▶ TASK
Recast the listing below as a JSON list of strings, one string per line, skipping blank lines and leaving out the pictures.

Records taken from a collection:
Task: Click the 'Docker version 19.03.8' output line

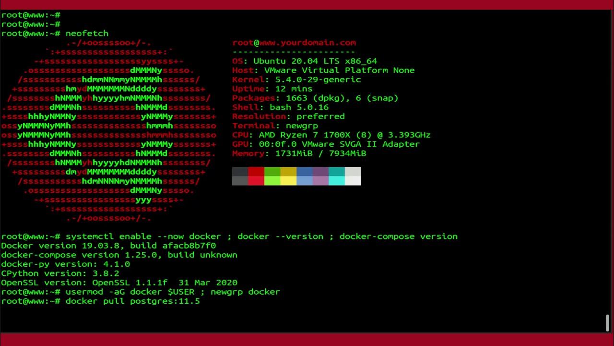Action: (x=108, y=246)
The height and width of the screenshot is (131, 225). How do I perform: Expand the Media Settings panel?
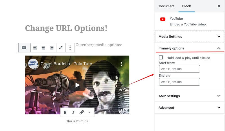click(x=190, y=37)
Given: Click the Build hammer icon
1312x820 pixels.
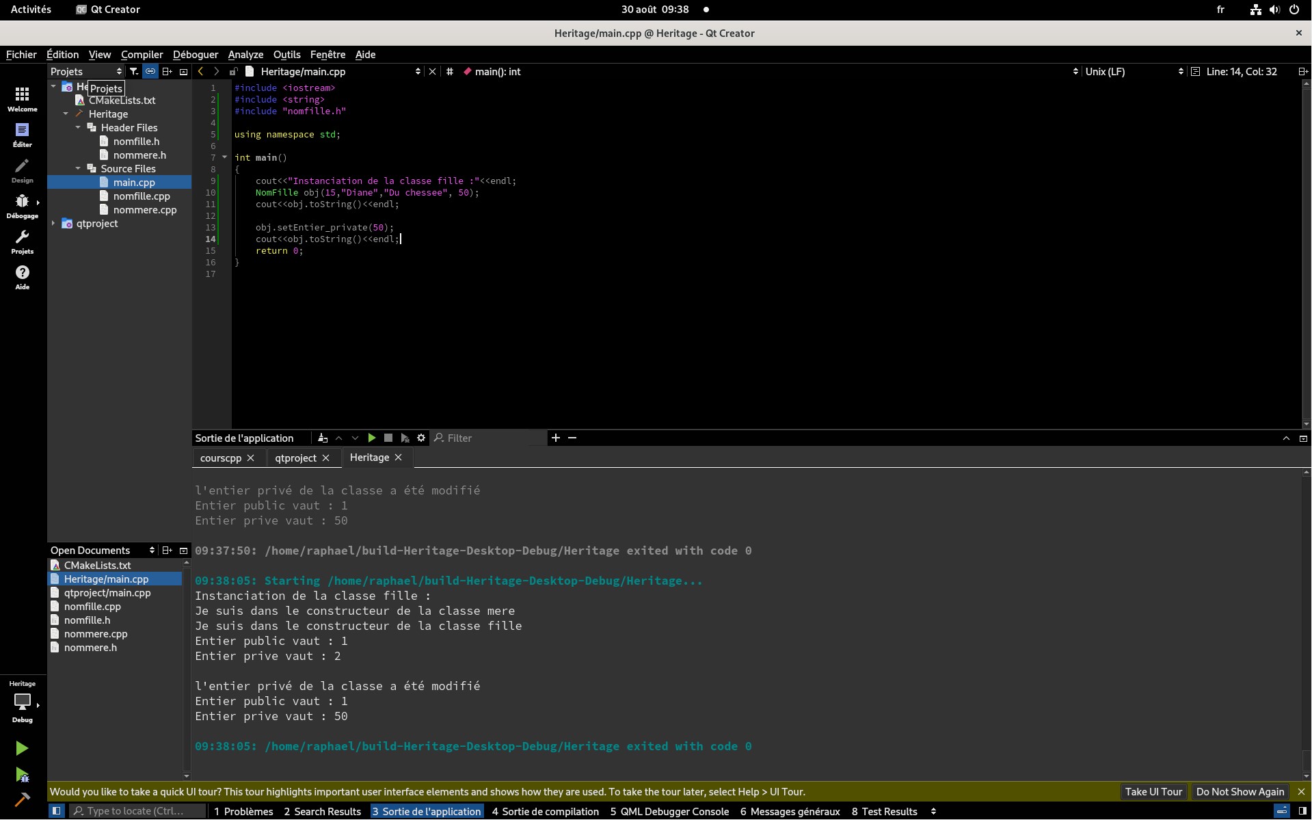Looking at the screenshot, I should tap(22, 799).
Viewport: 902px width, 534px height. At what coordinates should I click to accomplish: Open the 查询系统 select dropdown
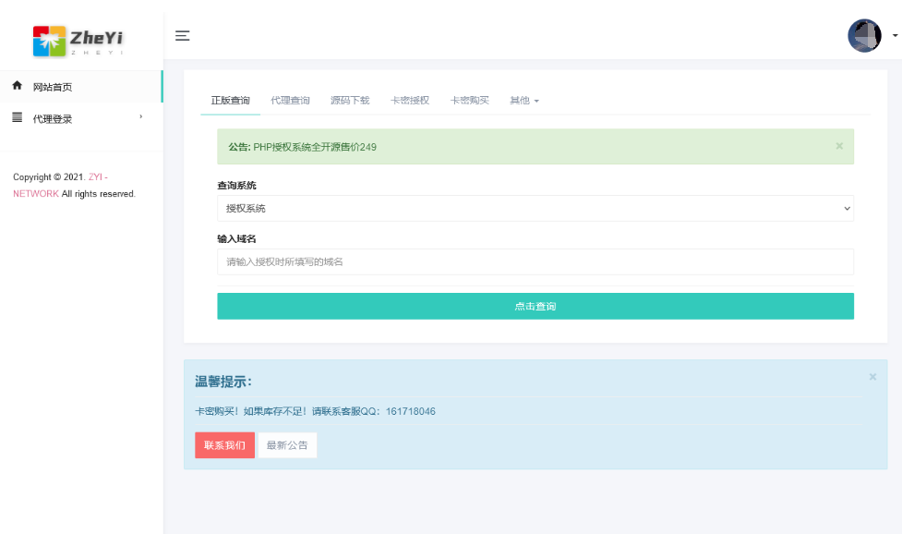pyautogui.click(x=535, y=209)
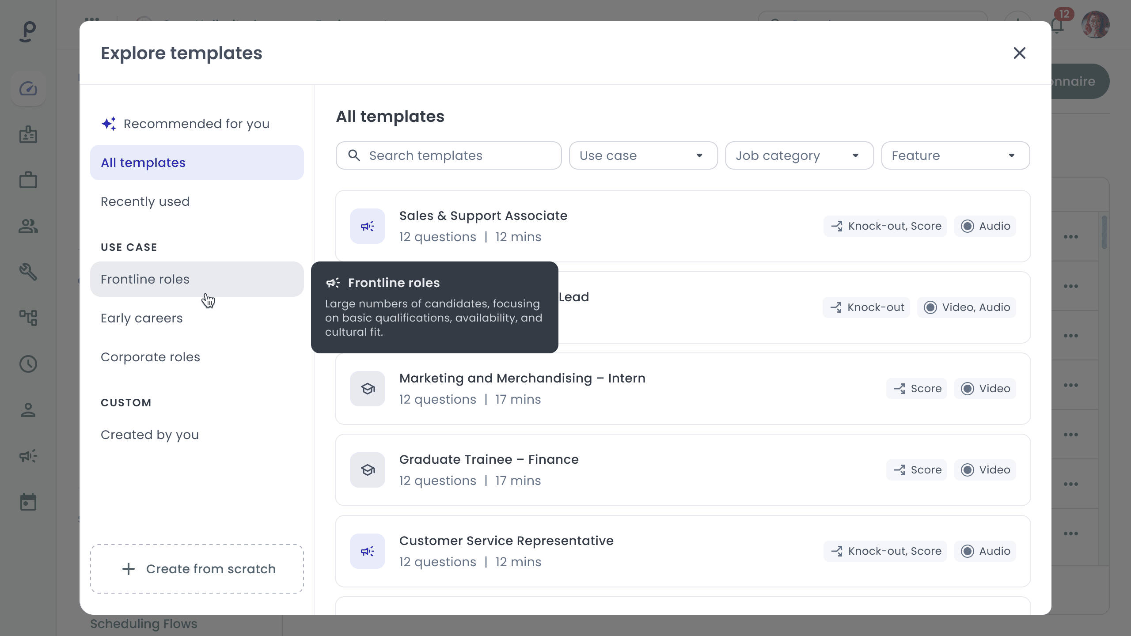The width and height of the screenshot is (1131, 636).
Task: Switch to the Early careers category
Action: (x=141, y=318)
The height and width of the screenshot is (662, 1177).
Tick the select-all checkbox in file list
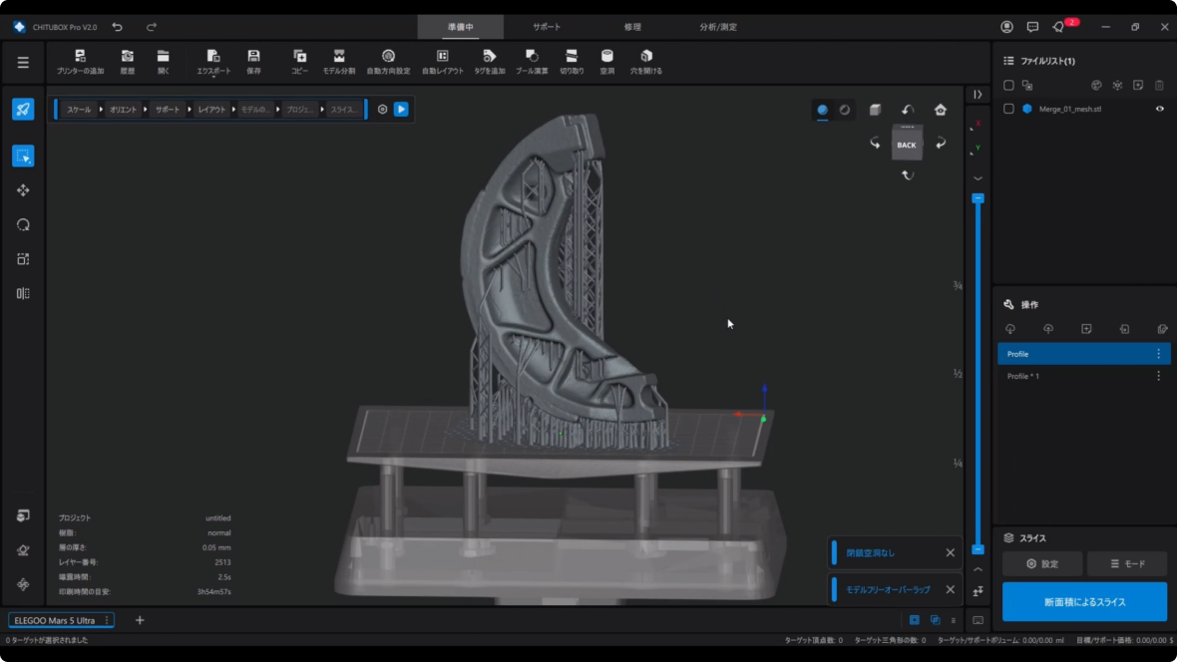1008,86
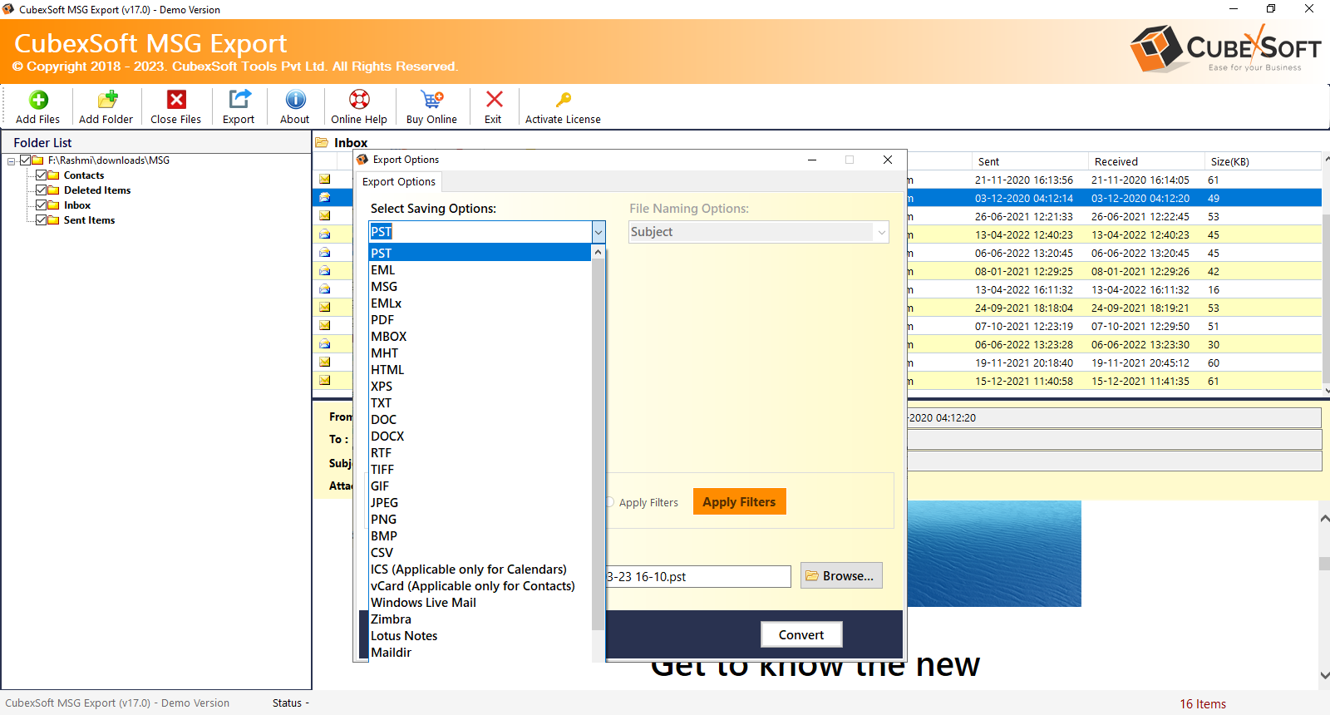
Task: Click Activate License key icon
Action: click(563, 101)
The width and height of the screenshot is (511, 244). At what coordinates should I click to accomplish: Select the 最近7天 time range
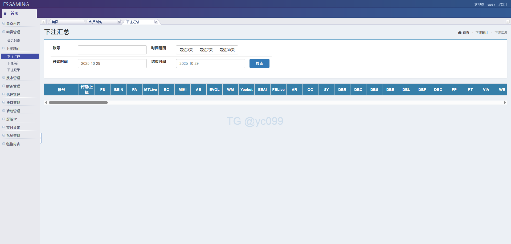tap(206, 50)
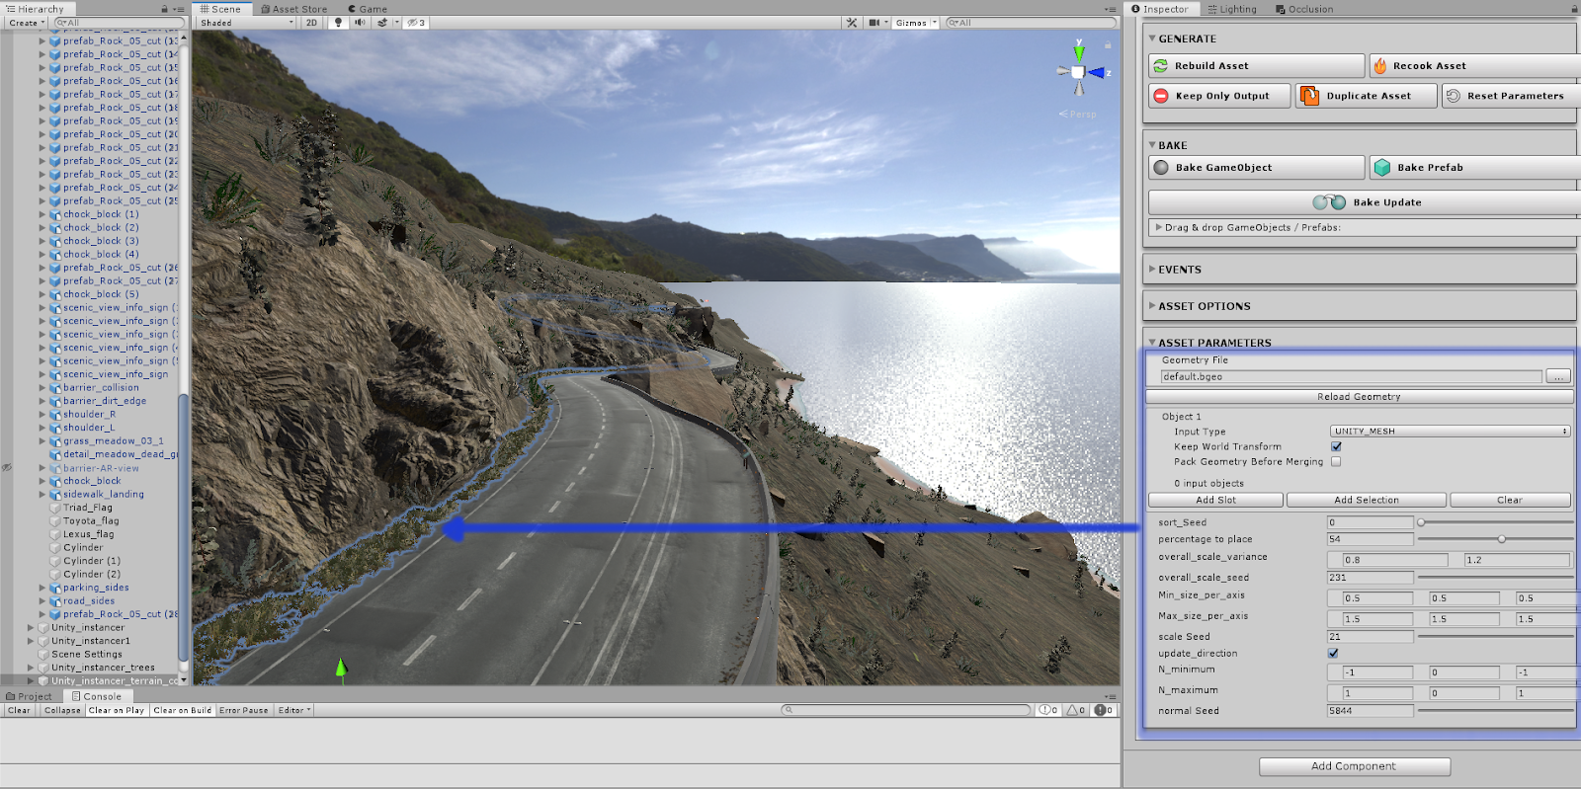Image resolution: width=1581 pixels, height=789 pixels.
Task: Open the scene tools wrench icon
Action: coord(852,23)
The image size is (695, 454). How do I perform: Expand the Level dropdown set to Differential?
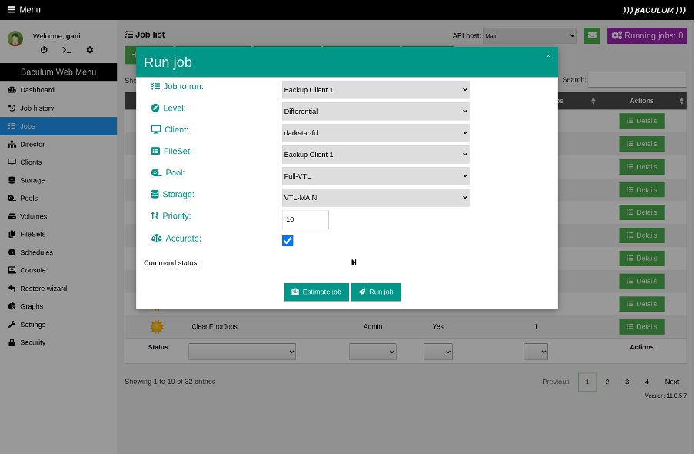pyautogui.click(x=375, y=112)
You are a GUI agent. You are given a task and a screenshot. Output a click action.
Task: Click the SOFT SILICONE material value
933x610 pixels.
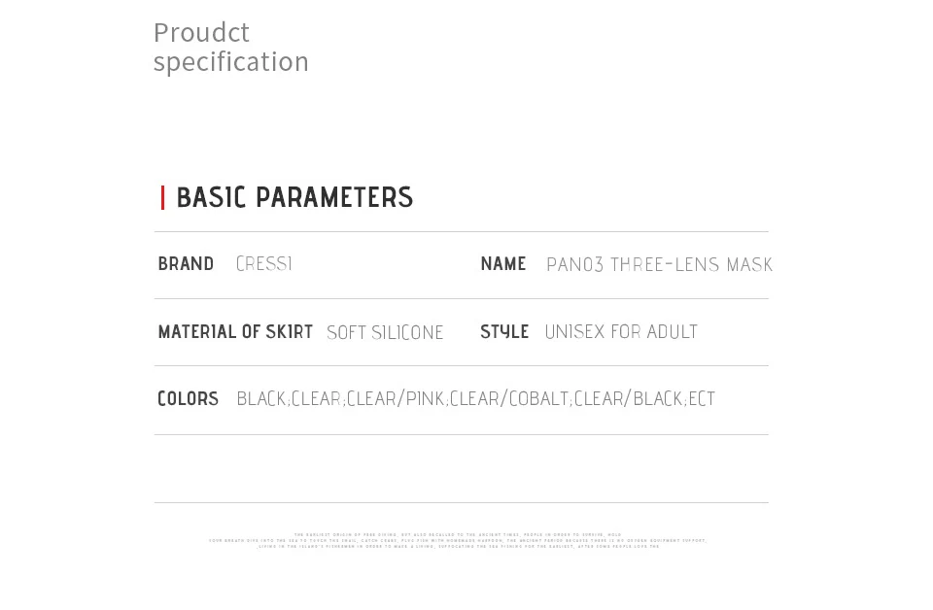tap(385, 333)
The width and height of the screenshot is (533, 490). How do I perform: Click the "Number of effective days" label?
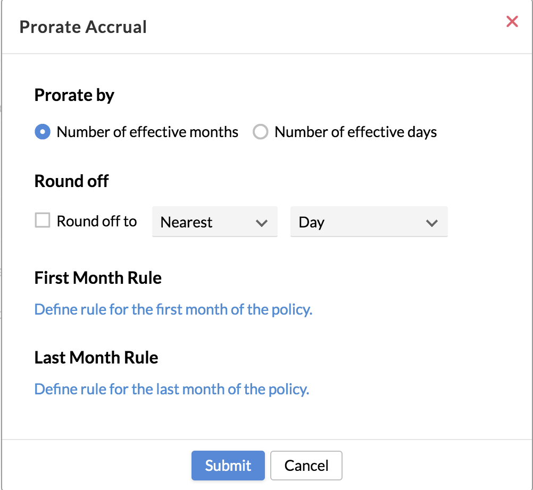tap(355, 132)
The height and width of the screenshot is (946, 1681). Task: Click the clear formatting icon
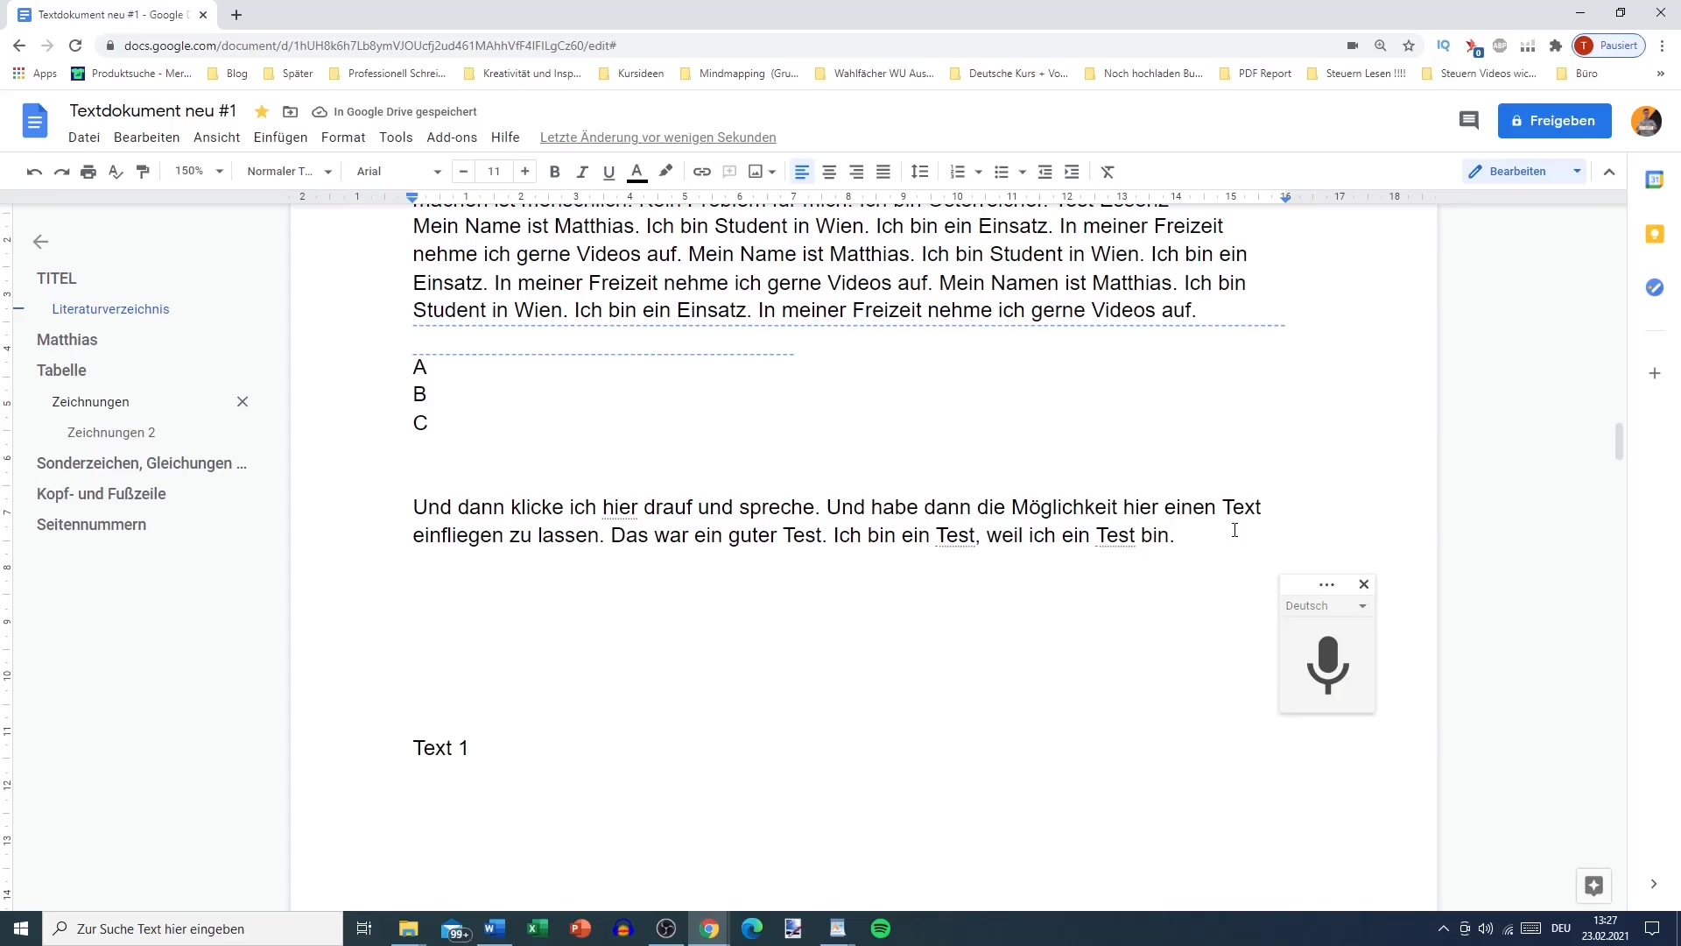[x=1108, y=172]
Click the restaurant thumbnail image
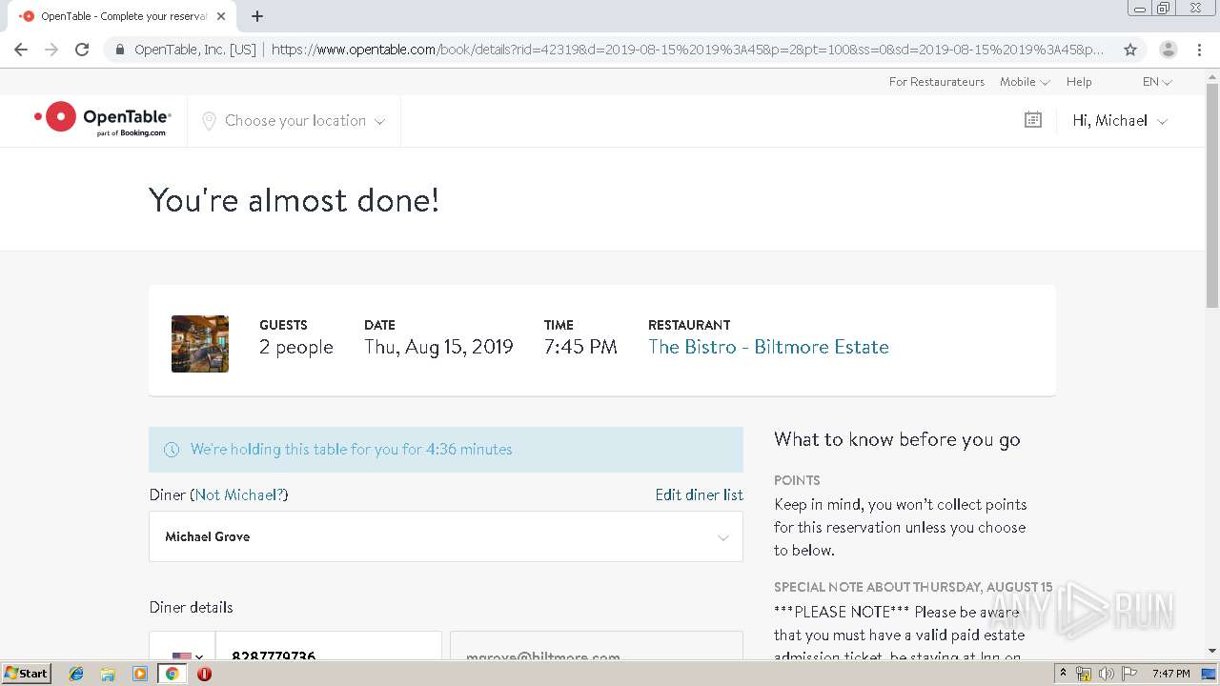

▶ ANSWER BELOW
[
  "Task: Click the 'Docker version 19.03.8' output line",
  "Action: (x=108, y=246)",
  "The height and width of the screenshot is (131, 225). How do I perform: Expand the Media Settings panel?",
  "click(x=190, y=37)",
  "Given: Click the Build hammer icon",
  "1312x820 pixels.",
  "Looking at the screenshot, I should tap(22, 799).",
  "Viewport: 902px width, 534px height. At what coordinates should I click to accomplish: Open the 查询系统 select dropdown",
  "pyautogui.click(x=535, y=209)",
  "The width and height of the screenshot is (1131, 636).",
  "Task: Switch to the Early careers category",
  "Action: (x=141, y=318)",
  "The height and width of the screenshot is (662, 1177).",
  "Tick the select-all checkbox in file list",
  "1008,86",
  "Task: Click Activate License key icon",
  "Action: click(563, 101)",
  "The width and height of the screenshot is (511, 244). At what coordinates should I click to accomplish: Select the 最近7天 time range",
  "tap(206, 50)",
  "Image resolution: width=1581 pixels, height=789 pixels.",
  "Task: Open the scene tools wrench icon",
  "Action: coord(852,23)",
  "The image size is (695, 454). How do I perform: Expand the Level dropdown set to Differential?",
  "pyautogui.click(x=375, y=112)",
  "You are a GUI agent. You are given a task and a screenshot. Output a click action.",
  "Task: Click the SOFT SILICONE material value",
  "933x610 pixels.",
  "tap(385, 333)",
  "The width and height of the screenshot is (533, 490). How do I perform: Click the \"Number of effective days\" label?",
  "tap(355, 132)",
  "The height and width of the screenshot is (946, 1681). Task: Click the clear formatting icon",
  "[x=1108, y=172]",
  "Click the restaurant thumbnail image"
]